> **YOUR GOAL**:
Edit the records from the line with "Screenshot is 375x723." up to and including the line with "利用許諾 (123, 70)" by changing "Login" to "Sign in", and give back only those lines with nothing else altered.

> **EXTRACTED DATA**:
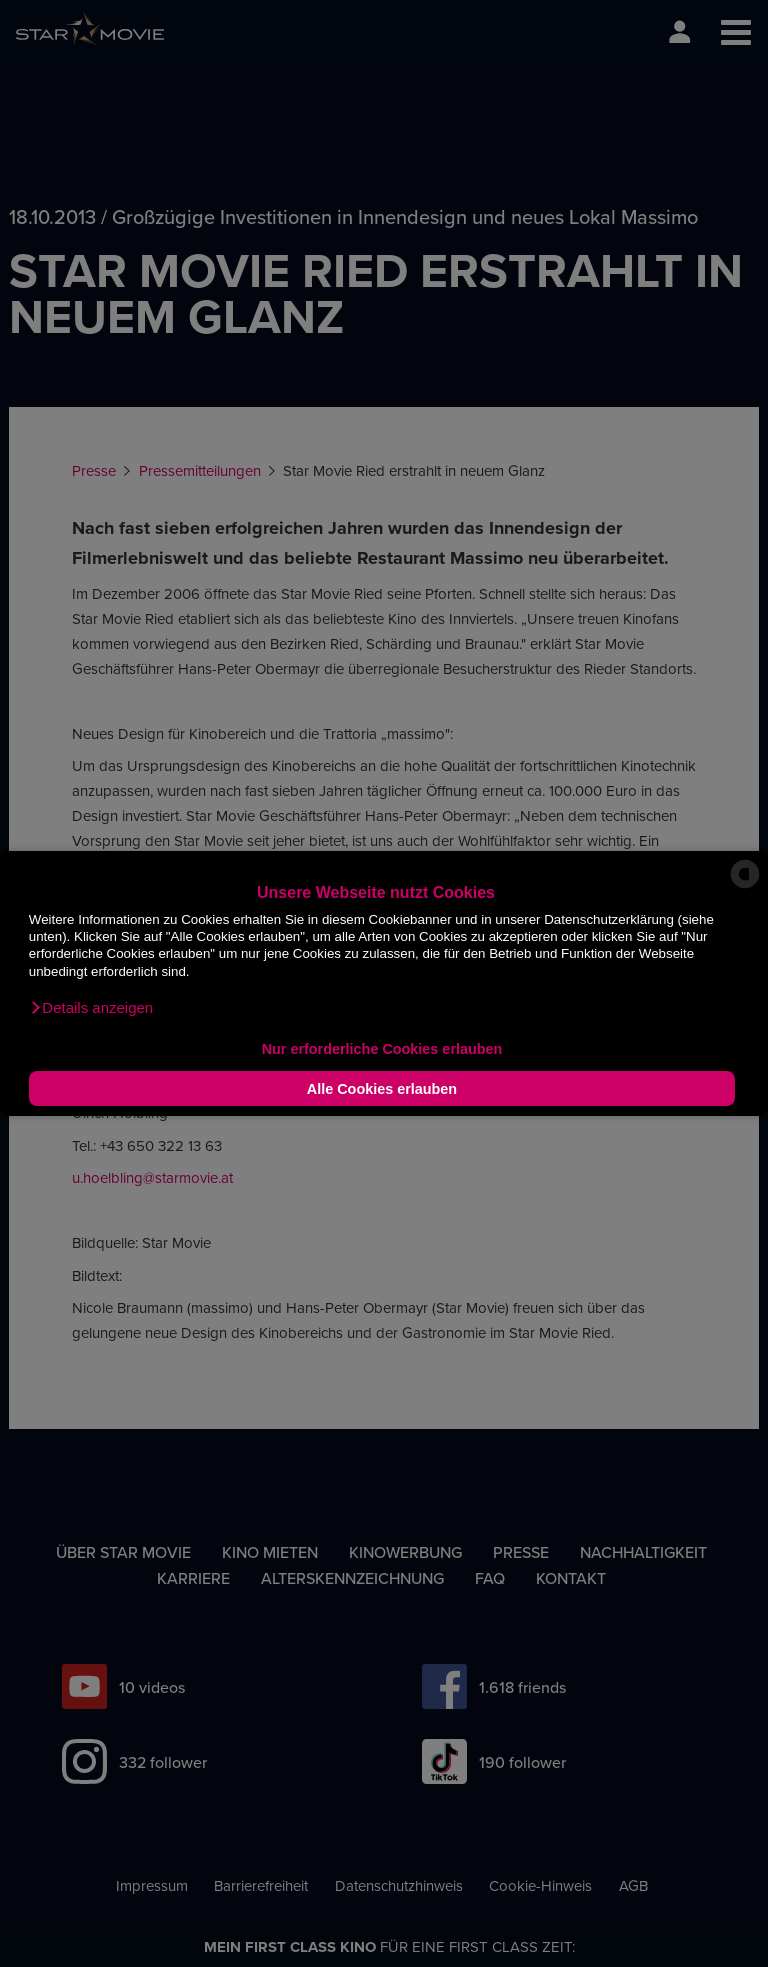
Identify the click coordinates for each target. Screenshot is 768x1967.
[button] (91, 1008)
...
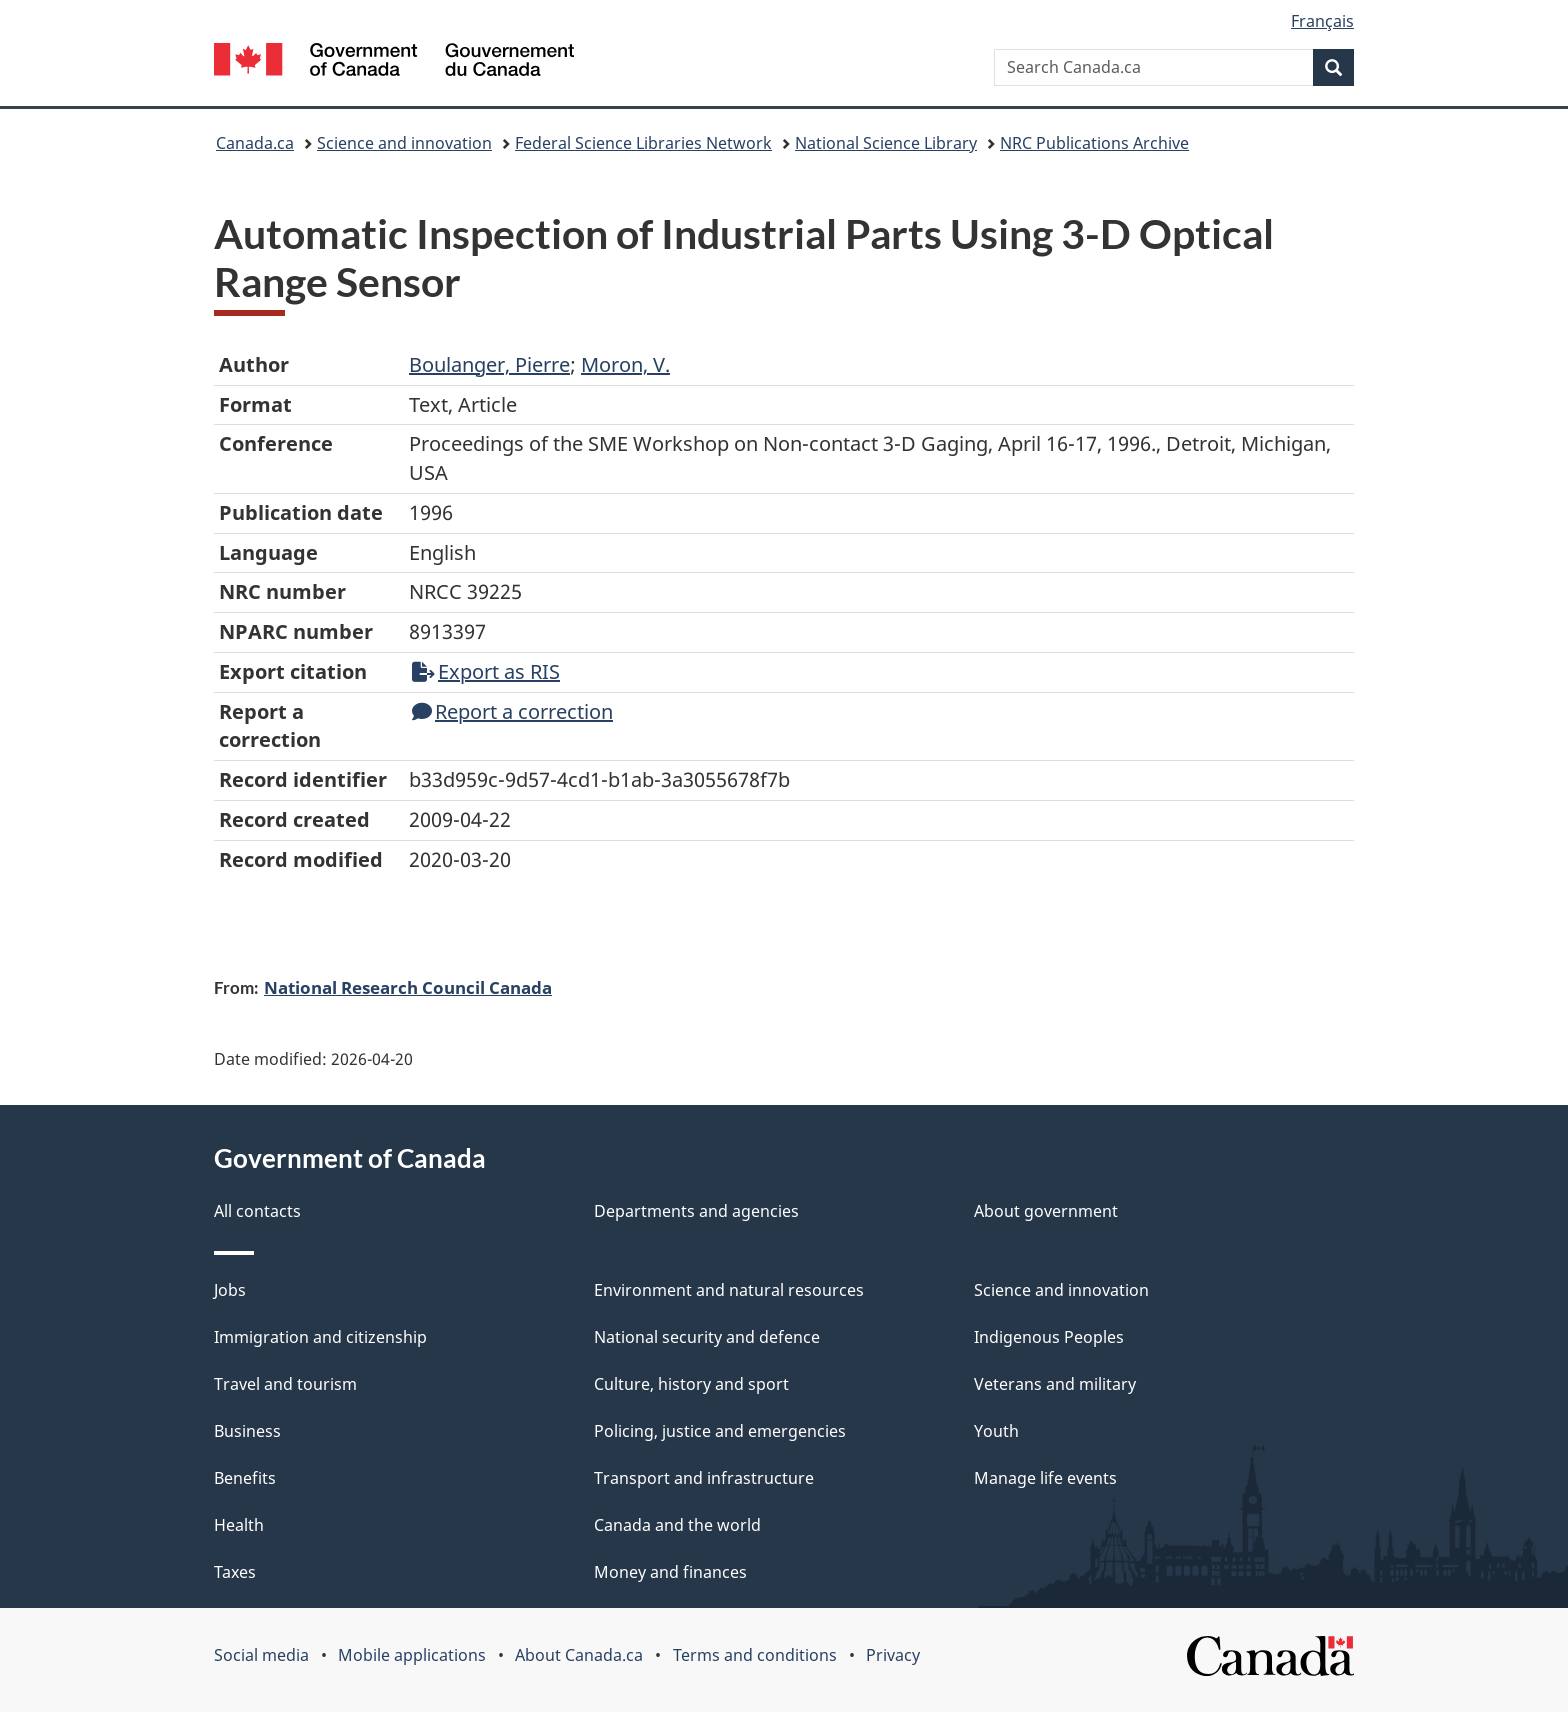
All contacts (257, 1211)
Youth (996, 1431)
--
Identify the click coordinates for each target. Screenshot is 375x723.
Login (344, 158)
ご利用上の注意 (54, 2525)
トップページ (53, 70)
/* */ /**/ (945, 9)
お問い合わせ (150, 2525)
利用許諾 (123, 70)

> **SOLUTION FOR THIS PROBLEM**:
Identify the click coordinates for each target. Screenshot is 375x723.
Sign in (344, 158)
ご利用上の注意 (54, 2525)
トップページ (53, 70)
/* */ /**/ (945, 9)
お問い合わせ (150, 2525)
利用許諾 (123, 70)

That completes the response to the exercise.